F1a, a common and widespread Southeast Asian clade, is found largely in the Senoi, where only the derived subclade F1a1a is present (fig. 5). It is found in both groups of Senoi sampled: almost half of our Temiar sample and also in the single Semai individual; yet it is entirely absent from all 3 Semang groups and also from the Temuan, although it is present at low frequencies in the Semelai. The root type of F1a1a is shared with subjects from Indonesia, Taiwan, and China. However, it is especially frequent in both published data from Thailand (∼10%) (Fucharoen et al. 2001), and in Mormina M and Richards M (unpublished data) from Northwest Thailand (∼21%) and Vietnam (∼20%). Derived types are found in 5 Aboriginal Malays (all Semelai) and, on a separate branch, 7 Senoi. An interesting link emerges with some Nicobarese, who also possess F1a1a at high frequency. However, given the high frequency of the root type in Indochina, this probably reflects a shared common ancestry of some Senoi and Nicobarese lineages in Indochina, rather than any specific links between the 2. We estimated the MRCA of F1a1a to be ∼10,700 (±4,500) years old from complete sequences (Macaulay et al. 2005), whereas from control-region diversity, we estimate an age of ∼7,700 (±3,000) years in Indochina. This suggests an arrival of new people in the Malay Peninsula from a northern source (most likely in Indochina) and intermarriage with the ancestors of the Semang, within that time.
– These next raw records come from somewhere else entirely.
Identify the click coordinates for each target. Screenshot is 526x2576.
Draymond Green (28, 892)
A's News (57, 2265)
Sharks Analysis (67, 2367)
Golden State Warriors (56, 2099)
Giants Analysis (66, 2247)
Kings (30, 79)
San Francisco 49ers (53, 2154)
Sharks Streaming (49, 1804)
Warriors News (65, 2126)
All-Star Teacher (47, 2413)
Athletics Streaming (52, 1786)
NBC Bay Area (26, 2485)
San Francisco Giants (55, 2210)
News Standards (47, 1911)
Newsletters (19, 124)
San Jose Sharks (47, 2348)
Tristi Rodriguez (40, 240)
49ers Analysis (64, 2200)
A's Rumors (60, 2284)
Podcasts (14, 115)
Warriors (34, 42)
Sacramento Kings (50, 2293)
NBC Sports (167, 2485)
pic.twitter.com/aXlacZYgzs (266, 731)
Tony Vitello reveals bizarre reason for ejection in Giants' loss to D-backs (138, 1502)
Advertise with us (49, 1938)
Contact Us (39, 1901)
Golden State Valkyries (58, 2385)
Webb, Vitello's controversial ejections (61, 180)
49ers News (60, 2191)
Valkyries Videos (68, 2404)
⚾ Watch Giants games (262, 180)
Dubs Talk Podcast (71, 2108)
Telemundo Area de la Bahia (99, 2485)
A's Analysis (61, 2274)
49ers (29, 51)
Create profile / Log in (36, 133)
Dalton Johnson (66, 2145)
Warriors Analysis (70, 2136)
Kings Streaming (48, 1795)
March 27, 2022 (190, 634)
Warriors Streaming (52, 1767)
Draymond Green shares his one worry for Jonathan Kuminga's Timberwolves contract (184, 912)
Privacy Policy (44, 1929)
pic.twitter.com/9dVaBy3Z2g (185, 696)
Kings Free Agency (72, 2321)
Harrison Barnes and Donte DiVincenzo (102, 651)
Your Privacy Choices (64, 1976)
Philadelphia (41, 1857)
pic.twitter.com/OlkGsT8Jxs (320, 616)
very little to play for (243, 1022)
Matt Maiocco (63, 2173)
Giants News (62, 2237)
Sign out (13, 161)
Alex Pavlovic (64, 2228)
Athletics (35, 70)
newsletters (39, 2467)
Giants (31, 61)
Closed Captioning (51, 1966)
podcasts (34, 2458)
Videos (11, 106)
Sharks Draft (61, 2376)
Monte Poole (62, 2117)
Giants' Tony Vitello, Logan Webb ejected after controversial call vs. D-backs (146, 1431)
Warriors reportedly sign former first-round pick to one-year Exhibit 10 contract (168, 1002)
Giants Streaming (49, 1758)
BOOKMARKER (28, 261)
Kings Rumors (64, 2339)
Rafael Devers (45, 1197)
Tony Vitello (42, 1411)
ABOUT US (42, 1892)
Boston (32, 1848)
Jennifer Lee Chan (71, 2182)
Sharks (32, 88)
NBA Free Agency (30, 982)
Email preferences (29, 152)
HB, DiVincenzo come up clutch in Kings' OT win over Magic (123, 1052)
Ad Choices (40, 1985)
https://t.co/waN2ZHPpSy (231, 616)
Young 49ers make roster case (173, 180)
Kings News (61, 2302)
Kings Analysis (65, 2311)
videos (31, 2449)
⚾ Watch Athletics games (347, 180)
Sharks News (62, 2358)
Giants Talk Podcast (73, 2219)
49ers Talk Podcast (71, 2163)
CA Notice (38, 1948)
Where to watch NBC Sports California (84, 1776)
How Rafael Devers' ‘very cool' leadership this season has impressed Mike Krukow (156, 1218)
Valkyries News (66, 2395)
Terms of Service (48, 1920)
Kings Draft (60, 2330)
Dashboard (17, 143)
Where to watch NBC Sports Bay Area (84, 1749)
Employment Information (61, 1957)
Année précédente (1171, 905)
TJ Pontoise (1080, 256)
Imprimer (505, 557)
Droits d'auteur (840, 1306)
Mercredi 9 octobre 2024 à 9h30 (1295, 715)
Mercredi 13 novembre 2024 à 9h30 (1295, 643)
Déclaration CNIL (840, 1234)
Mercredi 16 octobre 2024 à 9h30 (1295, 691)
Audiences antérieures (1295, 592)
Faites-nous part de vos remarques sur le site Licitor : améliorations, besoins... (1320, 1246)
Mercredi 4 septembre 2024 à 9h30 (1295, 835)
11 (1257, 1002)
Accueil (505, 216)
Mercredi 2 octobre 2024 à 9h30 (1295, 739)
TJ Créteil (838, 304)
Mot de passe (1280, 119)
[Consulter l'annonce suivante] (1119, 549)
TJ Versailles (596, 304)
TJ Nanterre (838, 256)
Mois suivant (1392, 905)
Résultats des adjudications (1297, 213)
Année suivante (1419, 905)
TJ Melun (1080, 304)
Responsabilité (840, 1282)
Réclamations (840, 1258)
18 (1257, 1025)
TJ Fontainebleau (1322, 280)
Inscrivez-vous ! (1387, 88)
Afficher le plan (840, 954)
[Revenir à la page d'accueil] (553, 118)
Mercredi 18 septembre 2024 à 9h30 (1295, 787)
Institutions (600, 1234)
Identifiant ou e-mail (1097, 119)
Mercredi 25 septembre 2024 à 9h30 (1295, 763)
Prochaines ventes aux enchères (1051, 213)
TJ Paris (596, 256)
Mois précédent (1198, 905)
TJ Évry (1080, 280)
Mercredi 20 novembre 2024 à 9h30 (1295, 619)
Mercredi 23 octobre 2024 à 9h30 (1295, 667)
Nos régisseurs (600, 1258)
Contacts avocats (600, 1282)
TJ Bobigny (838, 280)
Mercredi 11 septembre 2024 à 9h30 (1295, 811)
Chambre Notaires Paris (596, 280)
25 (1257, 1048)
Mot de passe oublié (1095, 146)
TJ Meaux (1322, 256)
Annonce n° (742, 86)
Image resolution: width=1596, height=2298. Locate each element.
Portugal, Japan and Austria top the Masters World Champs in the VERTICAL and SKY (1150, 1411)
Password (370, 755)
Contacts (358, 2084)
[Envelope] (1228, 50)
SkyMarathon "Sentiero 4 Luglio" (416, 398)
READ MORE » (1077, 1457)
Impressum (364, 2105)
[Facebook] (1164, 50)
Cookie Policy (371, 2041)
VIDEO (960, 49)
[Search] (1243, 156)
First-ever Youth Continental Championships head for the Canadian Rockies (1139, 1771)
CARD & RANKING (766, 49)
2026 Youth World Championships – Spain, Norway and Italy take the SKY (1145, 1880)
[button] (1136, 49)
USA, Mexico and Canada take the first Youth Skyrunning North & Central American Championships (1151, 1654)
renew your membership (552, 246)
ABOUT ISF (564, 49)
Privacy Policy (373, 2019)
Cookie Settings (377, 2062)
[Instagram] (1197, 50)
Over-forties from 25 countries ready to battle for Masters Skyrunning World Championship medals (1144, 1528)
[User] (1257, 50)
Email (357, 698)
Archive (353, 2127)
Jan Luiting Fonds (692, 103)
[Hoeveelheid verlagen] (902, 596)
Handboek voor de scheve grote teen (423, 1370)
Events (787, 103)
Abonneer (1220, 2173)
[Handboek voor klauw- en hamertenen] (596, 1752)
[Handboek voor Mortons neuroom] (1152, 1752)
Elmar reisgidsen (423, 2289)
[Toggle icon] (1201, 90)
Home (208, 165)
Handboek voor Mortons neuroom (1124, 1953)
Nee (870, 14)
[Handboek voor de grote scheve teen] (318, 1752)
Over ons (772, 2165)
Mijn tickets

Reduced-median network of haplogroup F1a1a, based on HVS-I sequences in the region 16090–16365. Labeled as above.
The widespread, if uncommon, mainland East Asian haplogroup N9a is found in the form of the derived subclade N9a6a in all 3 main Orang Asli groups at similar, low frequencies, although again it is distributed very unevenly and is diverse only in the Aboriginal Malays. N9a6a has an age estimated at ∼5,500 (±2,600) years and is shared with Melayu Malays and Indonesians. It nests within N9a6, which is otherwise found largely in South China, Indochina, and Sumatra. Its distribution suggests a history similar to that of R9b, with a deep ancestry in mainland Southeast Asia and a more recent expansion through Malaysia into island Southeast Asia.
Orang Asli mtDNAs from Offshore
The Asian macrohaplogroup M is present in all of the Orang Asli groups but is also very unevenly distributed. Of particular interest, 9% Aboriginal Malays (all Semelai) belong to the root type of the starlike subclade M7c1c, which is also found in Melayu Malays and throughout Austronesian-speaking populations in Taiwan, island Southeast Asia, and as far east as Micronesia. The ancestral M7c1* is most common and diverse in China, consistent with a dispersal from South China to island Southeast Asia and then (more recently) into the Malay Peninsula. The age of M7c1c, which should postdate the dispersal into island Southeast Asia, is estimated at ∼8,300 (±2,400). This signal is, therefore, consistent with an expansion of Austronesian speakers, mariner-agriculturalists, or both, in the mid-Holocene, as proposed by Bellwood (2004), and may indicate a subsequent small-scale dispersal into the Malay Peninsula from Indonesia.
Haplogroup N21 is characterized by the ancestral (L3) state at the haplogroup N motif position 8701, along with a HVS-I transition at np 16193 (fig. 6). This is most likely due to a reversion within haplogroup N of the diagnostic position 8701, because such a reversion occurs independently in the data set of Fuku et al. (2002). This would suggest an age of up to ∼63,000 years, the age of the MRCA of haplogroup N (Macaulay et al. 2005). N21 is found only in Aboriginal Malays (both Semelai and Temuan) and several Melayu Malays, and in Indonesia. Although the latter are rare, they are much more diverse than the lineages in the Aboriginal Malays, which are also highly derived within the N21 tree, suggesting an origin in island Southeast Asia and a recent dispersal into the Malay Peninsula. Four Temuan also belong to another novel clade, N22, which again is rare but more diverse in Indonesia.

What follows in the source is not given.